In 1993, the Fifth Indigenous Uranium Forum was held at Paguate Village on the Laguna Pueblo in conjunction with the Laguna Acoma Coalition for a Safe Environment. The village is located within 2,000 feet of the Jackpile Mine, which grew to become the largest open pit uranium mine in the world during its 30 years of operation, according to the group.
The sixth forum was held in 1997 at Church Rock and Crownpoint on the Navajo Nation. The forum asserts that both these communities have suffered from the legacy of uranium mining in the late 1970s. In 1979 at Church Rock, a mill's tailings dam holding wall broke and released 94 million gallons of liquid radioactive water into the Rio Puerco, an event which is still considered the second worst nuclear accident in the country.

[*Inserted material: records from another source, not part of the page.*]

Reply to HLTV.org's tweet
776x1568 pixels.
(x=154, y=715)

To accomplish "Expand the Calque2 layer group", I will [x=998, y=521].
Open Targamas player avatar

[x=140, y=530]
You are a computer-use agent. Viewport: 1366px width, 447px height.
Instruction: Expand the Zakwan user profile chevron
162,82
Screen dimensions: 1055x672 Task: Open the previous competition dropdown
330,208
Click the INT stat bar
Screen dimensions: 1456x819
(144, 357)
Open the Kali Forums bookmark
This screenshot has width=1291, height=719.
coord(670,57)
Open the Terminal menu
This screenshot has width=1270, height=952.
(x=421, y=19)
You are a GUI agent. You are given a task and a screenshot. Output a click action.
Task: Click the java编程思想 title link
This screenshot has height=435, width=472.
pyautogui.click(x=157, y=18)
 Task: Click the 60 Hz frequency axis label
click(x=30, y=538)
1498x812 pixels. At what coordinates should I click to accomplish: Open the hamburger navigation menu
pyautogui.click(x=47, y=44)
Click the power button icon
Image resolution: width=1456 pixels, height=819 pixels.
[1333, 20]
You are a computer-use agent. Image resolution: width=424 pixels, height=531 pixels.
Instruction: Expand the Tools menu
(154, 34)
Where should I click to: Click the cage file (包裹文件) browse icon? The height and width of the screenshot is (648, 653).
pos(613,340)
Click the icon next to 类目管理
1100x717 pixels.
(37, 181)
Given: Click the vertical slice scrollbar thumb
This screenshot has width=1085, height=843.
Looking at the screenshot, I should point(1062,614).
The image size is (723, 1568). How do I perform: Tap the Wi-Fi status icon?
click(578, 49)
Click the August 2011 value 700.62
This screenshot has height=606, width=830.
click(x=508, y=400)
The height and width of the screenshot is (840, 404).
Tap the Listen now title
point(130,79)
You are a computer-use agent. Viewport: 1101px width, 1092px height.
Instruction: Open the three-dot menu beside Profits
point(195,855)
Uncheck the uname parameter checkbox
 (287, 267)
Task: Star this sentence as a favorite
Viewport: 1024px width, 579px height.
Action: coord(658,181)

In 2000 SWIUF co-produced a documentary entitled “Radioactive Mines to Radioactive Weapons,” which was shown at the United Nations as an educational effort to help promote a ban on the use of depleted uranium. The ban was later endorsed by the international body.
The mission of the SWIUF is to address the impacts of the nuclear fuel chain on Indigenous peoples and is comprised of Natives, who serve as volunteers. The group gets input from medical professionals, scientists, legal experts and tribal spiritual leaders to educate and empower Native communities by all aspects of the nuclear fuel chain.
The Seventh Southwest Indigenous Uranium Forum will be held Oct. 22-24 at the Sky City Hotel and Casino.